Mitochondria, PPARs, and Cancer: Is Receptor-Independent Action of PPAR Agonists a Key?

Department of Laboratory Medicine, Catholic University, Largo A. Gemelli 8, 00168 Rome, Italy

Received 26 March 2008; Revised 27 May 2008; Accepted 18 June 2008

Academic Editor: Dipak Panigrahy

Copyright © 2008 Roberto Scatena et al. This is an open access article distributed under the Creative Commons Attribution License, which permits unrestricted use, distribution, and reproduction in any medium, provided the original work is properly cited.

Abstract

Before the discovery of peroxisome proliferator activated receptors (PPARs), it was well known that certain drugs considered as classical PPAR-alpha agonists induced hepatocarcinoma or peroxisome proliferation in rodents. These drugs were derivatives of fibric acid, and they included clofibrate, bezafibrate, and fenofibrate. However, such toxicity has never been observed in human patients treated with these hypolipidemic drugs. Thiazolidinediones are a new class of PPAR activators showing greater specificity for the 𝛾 isoform of PPARs. These drugs are used as insulin sensitizers in the treatment of type II diabetes.

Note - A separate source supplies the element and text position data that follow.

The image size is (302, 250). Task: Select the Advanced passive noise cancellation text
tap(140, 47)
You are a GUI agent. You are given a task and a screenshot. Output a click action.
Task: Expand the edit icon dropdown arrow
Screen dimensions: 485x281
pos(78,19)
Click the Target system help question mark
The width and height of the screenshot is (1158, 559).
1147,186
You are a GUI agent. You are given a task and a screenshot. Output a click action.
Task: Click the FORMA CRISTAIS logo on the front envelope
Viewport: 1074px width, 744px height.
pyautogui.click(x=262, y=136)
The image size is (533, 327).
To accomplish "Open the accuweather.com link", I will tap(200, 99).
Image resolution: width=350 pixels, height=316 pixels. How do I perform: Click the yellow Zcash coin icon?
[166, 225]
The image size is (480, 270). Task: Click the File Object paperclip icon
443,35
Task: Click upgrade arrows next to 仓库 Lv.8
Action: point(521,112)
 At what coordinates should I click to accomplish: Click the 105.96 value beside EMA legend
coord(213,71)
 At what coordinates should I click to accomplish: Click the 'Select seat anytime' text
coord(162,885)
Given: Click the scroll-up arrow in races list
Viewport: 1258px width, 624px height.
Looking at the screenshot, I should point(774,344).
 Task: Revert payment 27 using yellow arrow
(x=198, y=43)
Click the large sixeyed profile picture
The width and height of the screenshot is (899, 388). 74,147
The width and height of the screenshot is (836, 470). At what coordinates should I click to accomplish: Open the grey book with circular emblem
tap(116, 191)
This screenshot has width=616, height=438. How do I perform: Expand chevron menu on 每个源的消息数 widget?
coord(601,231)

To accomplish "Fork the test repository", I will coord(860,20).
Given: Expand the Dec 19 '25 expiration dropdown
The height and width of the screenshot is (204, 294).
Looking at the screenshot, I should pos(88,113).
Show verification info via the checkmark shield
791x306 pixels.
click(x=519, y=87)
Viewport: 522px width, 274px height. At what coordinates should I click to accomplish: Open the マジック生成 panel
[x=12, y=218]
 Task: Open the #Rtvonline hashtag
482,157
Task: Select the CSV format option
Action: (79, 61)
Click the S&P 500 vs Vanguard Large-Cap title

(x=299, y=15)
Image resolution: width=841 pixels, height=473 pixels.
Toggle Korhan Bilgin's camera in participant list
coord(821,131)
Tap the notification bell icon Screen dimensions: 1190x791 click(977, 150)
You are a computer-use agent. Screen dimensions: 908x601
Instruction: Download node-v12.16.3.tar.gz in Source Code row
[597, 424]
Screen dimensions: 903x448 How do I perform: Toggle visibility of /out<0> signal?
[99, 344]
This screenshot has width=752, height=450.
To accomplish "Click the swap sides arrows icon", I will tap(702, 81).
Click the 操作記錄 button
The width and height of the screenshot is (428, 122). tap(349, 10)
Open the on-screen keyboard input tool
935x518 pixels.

In addition, they have been shown to induce cell differentiation or apoptosis in various experimental models of cancer. PPAR- 𝛼 ligands have also been shown to induce cancer cell differentiation and, paradoxically, PPAR- 𝛾 drug activators have been reported to act as carcinogens. The confusing picture that emerges from these data is further complicated by the series of intriguing side effects observed following administration of pharmacological PPAR ligands (rhabdomyolysis, liver and heart toxicity, anemia, leucopenia). These side effects cannot be easily explained by simple interactions between the drug and nuclear receptors. Rather, these side effects seem to indicate that the ligands have biological activity independent of the nuclear receptors. Considering the emerging role of mitochondria in cancer and the potential metabolic connections between this organelle and PPAR physiology, characterization of the reciprocal influences is fundamental not only for a better understanding of cancer biology, but also for more defined pharmacotoxicological profiles of drugs that modulate PPARs.